Der Band „Wie ich eines schönen Morgens im April das 100%ige Mädchen sah“ vereint Haruki Murakami-Erzählungen aus dem gesamten Spektrum des Autors. Da sind zum Beispiel die fantastischen Erzählungen „TV-People“, „Das grüne Monster“ und „Der tanzende Zwerg“. Während in den ersten beiden Erzählungen die Realität der Protagonisten jäh durchbrochen wird, als ungewöhnliche Wesen in deren Alltag eintreten, spielt „Der tanzende Zwerg“ bereits in einer ganz anderen Realität. Das Motiv der „TV-People“ erinnert etwas an die „Little People“, denen der Leser im Haruki Murakami-Roman „1Q84“ begegnet.

Dann gibt es Erzählungen, die aus der Sicht eines männlichen Studenten geschrieben sind. In „Das Fenster“ und „Der letzte Rasen am Nachmittag“ machen die Ich-Erzähler über ihre Nebenjobs ungewöhnliche Frauenbekanntschaften. Während sich der Protagonist in „Das Fenster“ als Lehrer fürs Briefeschreiben verdingt und eine seiner älteren Schülerinnen eines Tags trifft, mäht der Student in „Der letzte Rasen am Nachmittag“ einen Sommer lang die Rasen seiner Kundschaft. An seinem letzten Arbeitstag kürzt er den Rasen einer etwas kuriosen Witwe.

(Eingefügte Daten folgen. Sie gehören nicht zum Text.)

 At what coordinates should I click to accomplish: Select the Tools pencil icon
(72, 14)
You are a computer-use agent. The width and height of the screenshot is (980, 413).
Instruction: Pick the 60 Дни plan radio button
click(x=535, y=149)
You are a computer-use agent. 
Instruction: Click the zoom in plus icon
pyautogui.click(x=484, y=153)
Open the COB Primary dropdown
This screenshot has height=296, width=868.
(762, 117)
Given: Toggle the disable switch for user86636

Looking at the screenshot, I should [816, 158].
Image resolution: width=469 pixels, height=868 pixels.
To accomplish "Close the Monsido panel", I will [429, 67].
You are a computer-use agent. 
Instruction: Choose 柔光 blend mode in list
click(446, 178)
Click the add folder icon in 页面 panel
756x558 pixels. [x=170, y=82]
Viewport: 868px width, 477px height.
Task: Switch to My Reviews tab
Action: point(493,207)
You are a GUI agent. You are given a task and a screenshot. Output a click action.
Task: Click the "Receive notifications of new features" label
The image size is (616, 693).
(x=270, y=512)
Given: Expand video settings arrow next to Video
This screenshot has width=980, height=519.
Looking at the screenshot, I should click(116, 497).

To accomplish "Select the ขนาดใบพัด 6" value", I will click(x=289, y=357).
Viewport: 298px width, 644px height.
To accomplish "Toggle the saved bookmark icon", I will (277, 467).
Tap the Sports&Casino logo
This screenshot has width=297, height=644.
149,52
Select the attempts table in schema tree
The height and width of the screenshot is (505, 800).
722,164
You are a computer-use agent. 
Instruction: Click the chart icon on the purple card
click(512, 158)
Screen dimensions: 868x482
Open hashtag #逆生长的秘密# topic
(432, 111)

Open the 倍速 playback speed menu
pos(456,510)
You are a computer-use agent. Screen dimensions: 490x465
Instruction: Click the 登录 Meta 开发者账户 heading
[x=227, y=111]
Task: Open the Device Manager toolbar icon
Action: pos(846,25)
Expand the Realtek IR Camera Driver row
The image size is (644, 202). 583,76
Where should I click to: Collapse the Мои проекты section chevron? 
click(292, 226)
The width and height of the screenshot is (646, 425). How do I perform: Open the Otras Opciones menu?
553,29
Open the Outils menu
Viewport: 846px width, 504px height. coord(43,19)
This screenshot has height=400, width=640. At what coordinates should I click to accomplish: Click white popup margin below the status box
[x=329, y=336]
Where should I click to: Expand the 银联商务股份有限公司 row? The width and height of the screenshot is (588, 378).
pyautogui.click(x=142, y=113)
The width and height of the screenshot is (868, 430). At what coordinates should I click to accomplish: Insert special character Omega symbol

Andere Erzählungen greifen dann wiederum das Leben von Schülern auf: In „Das Schweigen“ geht es um Mobbing an dem etwas zurückgezogenen Schüler Osawa. Aufgrund gekränkter Eitelkeit setzt ein anderer Schüler böse Gerüchte über ihn in die Welt. Fast droht der bald völlig isolierte Osawa an der Situation zu zerbrechen. In der Kurzgeschichte  „Wie ich eines schönen Morgens im April das 100%ige Mädchen sah“ geht es in der Binnenhandlung um ein verliebtes Schülerpärchen. Jedoch würde ich den kurzen Text eher als die sensationellste Anmachidee schlechthin bezeichnen.

In „Lederhosen“ und „Familiensache“ geht es um Änderungen in den Familiensituationen. Während es in „Lederhosen“ um eine Trennung geht, findet in „Familiensache“ ein Paar zusammen – zum Ärger des Bruders der Verlobten.

Besonders gut sind die Stimmungen gelungen, die Haruki Murakami mit wenigen und kurzen Sätzen beschreibt. So fühlt der Leser die Sommerhitze beim Rasenmähen geradezu auf der Haut prickeln, erlebt die Wut des gemobbten Schülers hautnah und er kann sogar in die phantastische Welt von „Der tanzende Zwerg“ komplett eintauchen, in der Elefanten in einer Fabrik gefertigt werden, die Menschen Metacol trinken und ein tanzender Zwerg vom Körper eines Arbeiters Besitz ergreift.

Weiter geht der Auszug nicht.